MIT Department of Electrical Engineering & Computer Science

SPECIAL EECS SEMINAR

Wednesday, May 17, 1995
Grier Room A, 34-401A

Refreshments at 2:00 PM
Talk at 2:15 PM

[Note the change in date, time, and place.
The talk was previously scheduled for May 18]

Surface-Mounted Permanent Magnet Synchronous Motors and Power Electronics for Direct-Drive Electrical Vehicle Propulsion

John Ofori-Tenkorang
Massachusetts Institute of Technology

Recent environmental legislation in the United States aimed at reducing urban atmospheric pollution has rekindled interest in the development of battery-powererd electric vehicles. In the states of California, New York, and Massachusetts for example, 2% of all vehicles sold by 1998 are expected to have zero emissions and this quota will rise to 10% by 2003. Many technological innovations still remain to be achieved in order to improve the performance of electric vehicles. First on the list is the development of high capacity, low weight traction batteries for extended driving range. The next is the development of a high torque, low weigth direct-drive wheelmotor for a more efficient powertrain. By integrating the drive motor with the wheel, one can eliminate the need for transaxles, differentials, clutches and bulky reduction gears, thus reducing the weight of the vehicle and simplifying the mechanical design of the vehicle. With wheelmotors, losses deriving from the mechanical transmission and the drive line are eliminated, yielding significant improvements in the efficiency of the drive system from battery to wheel.

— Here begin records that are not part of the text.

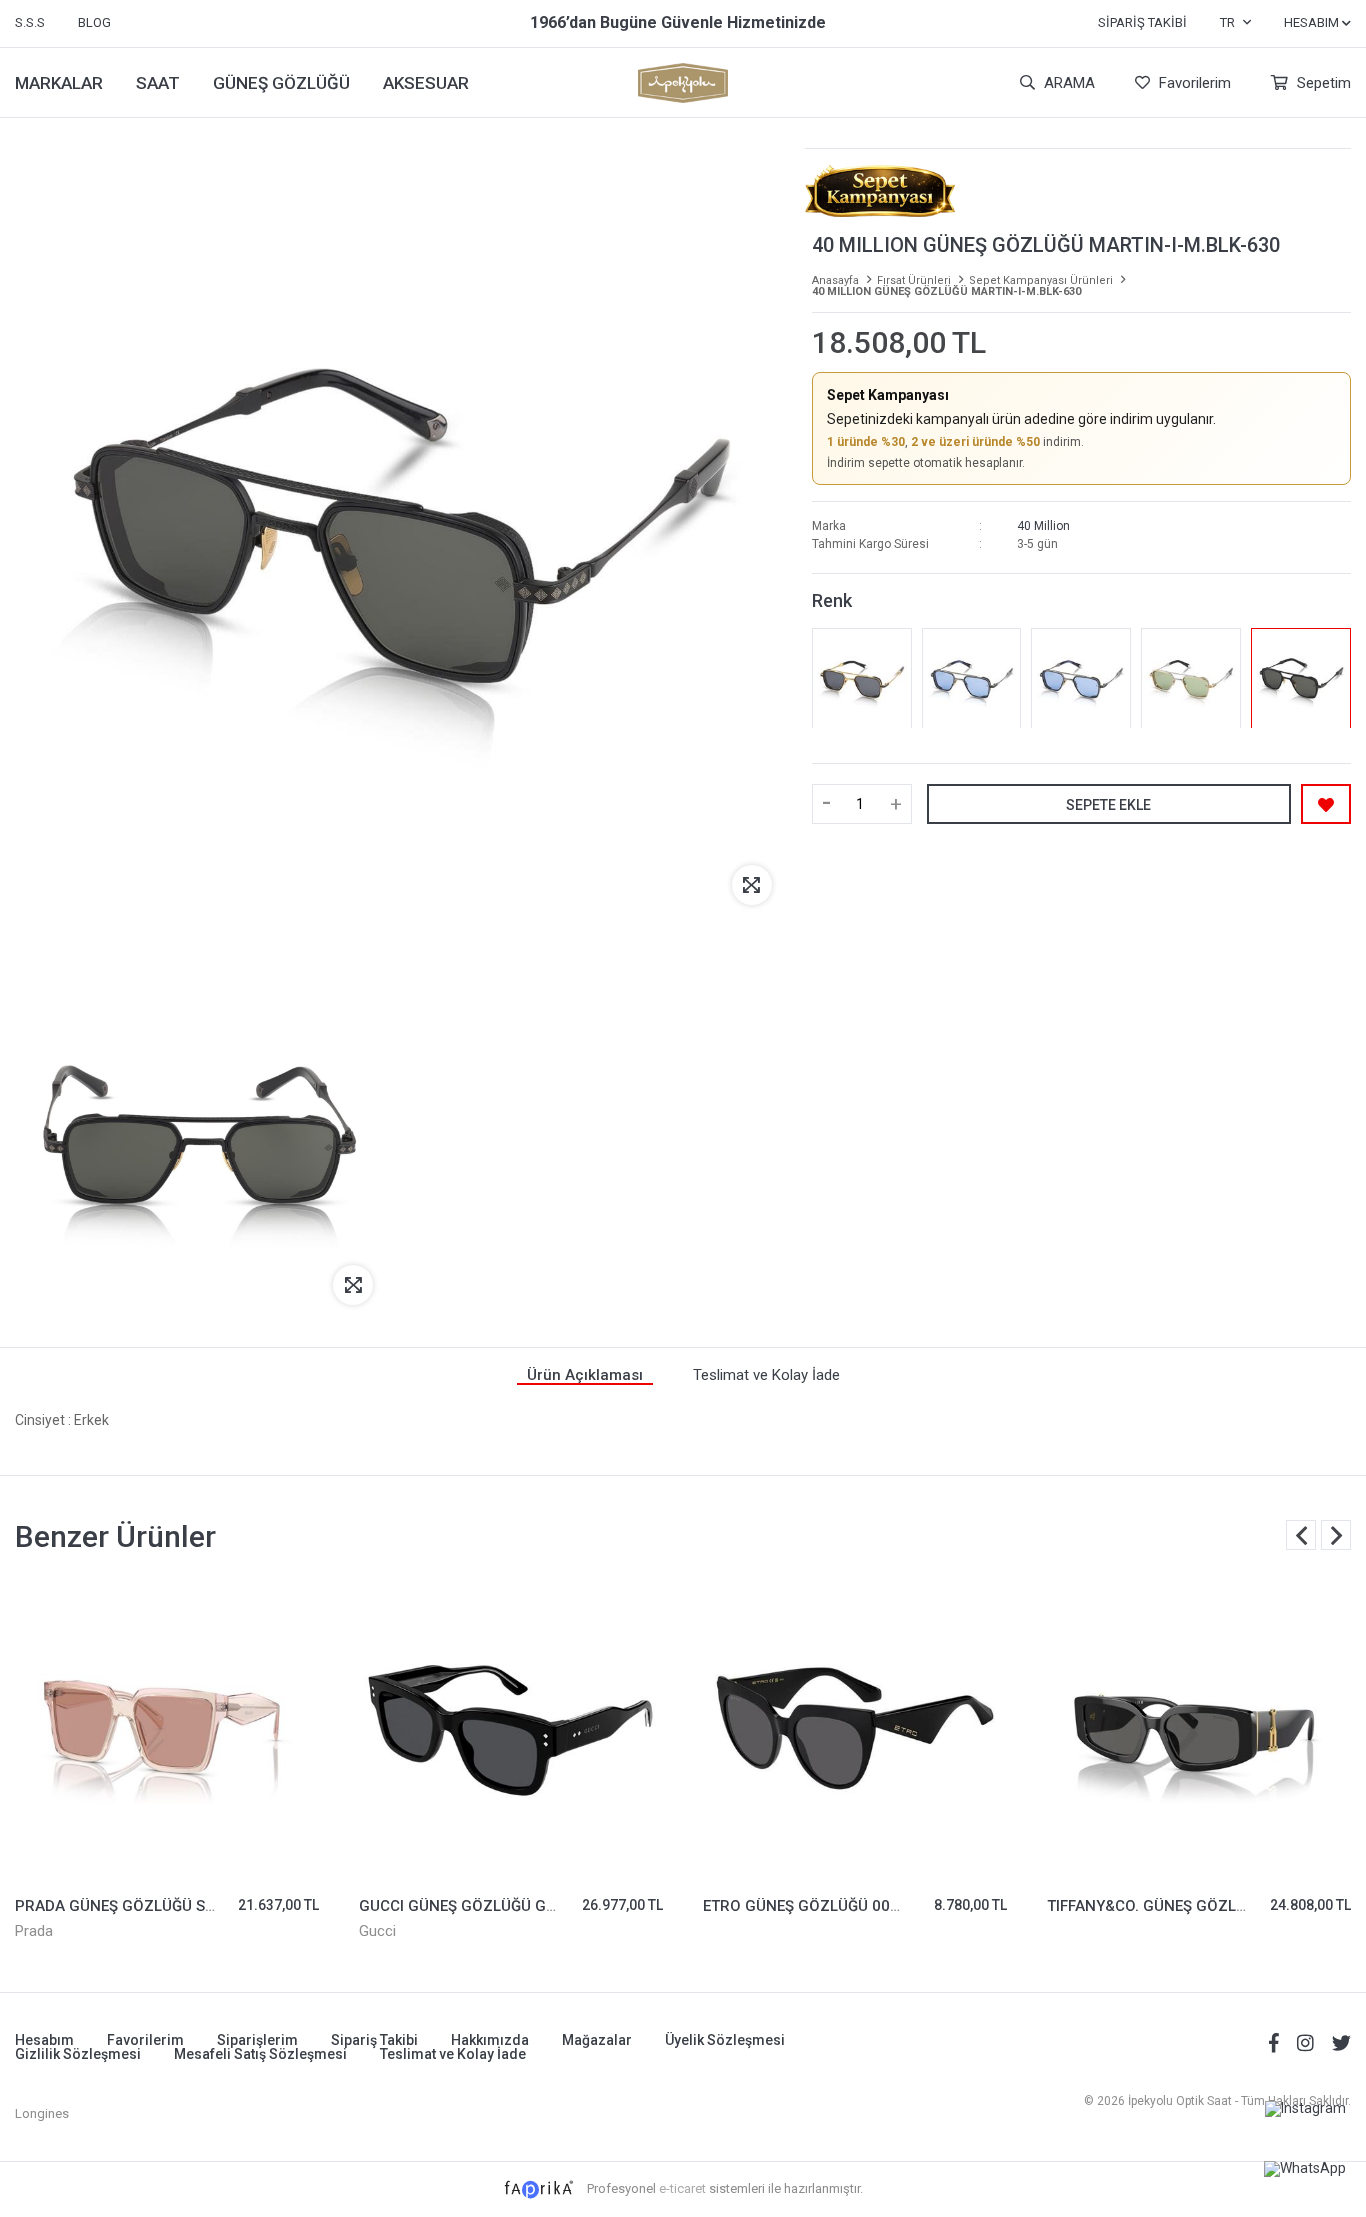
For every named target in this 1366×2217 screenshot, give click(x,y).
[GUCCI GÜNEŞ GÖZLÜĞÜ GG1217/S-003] (511, 1729)
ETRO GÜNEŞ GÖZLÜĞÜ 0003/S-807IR (836, 1906)
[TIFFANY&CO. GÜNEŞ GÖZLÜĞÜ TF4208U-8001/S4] (1199, 1729)
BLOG (94, 22)
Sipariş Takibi (1142, 22)
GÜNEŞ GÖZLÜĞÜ (281, 83)
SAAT (158, 83)
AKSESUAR (426, 83)
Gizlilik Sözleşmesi (78, 2054)
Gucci (377, 1931)
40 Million (1043, 527)
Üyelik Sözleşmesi (725, 2040)
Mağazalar (597, 2040)
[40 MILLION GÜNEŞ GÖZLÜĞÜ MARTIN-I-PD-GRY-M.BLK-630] (1081, 679)
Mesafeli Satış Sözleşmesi (260, 2054)
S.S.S (30, 22)
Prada (34, 1931)
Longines (42, 2113)
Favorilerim (1193, 83)
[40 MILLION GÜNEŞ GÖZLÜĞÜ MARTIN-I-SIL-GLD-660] (1191, 679)
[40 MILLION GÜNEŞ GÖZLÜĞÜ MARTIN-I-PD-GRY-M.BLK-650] (972, 679)
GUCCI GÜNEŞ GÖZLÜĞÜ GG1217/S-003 (500, 1906)
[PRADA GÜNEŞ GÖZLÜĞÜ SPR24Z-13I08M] (167, 1729)
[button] (1336, 1535)
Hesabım (44, 2040)
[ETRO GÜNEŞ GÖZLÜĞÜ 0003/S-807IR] (855, 1729)
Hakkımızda (490, 2040)
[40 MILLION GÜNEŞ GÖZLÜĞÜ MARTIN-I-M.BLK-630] (1301, 679)
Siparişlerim (257, 2040)
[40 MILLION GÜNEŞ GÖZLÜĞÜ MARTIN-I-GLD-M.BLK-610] (862, 679)
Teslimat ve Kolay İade (453, 2054)
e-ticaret (682, 2188)
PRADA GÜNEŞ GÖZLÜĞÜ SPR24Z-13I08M (163, 1906)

In this seminar we describe the overall system design of a candidate permanent magnet synchronous wheelmotor and power electronics drive. The motor is capable of producing 65 Nm of peak torque from 0 to 220 rpm, with constant power operation up to a maximum speed of 1100 rpm, corresponding to a road speed of approximately 85 mph for a 16 inch wheel (26 inches with tire). We discuss the stringent requirements for a wheelmotor operating in a harsh automotive environment, space limitations in the hub of the wheel and issues relating to the choice and configuration of the rotor magnets and armature design for high torque production, improved heat transfer, and economical manufacturing. A 5:1 constant power speed range is achieved with novel power electronics, thus circumventing the need for flux weakening and the associated compromise in efficiency. The active mass of the resulting motor is only 9 kg and the total efficiency, from traction battery to wheel, is 86% for the Federal Urban Driving Schedule (FUDS) and 88% for the Federal Highway Driving Schedule (FHDS).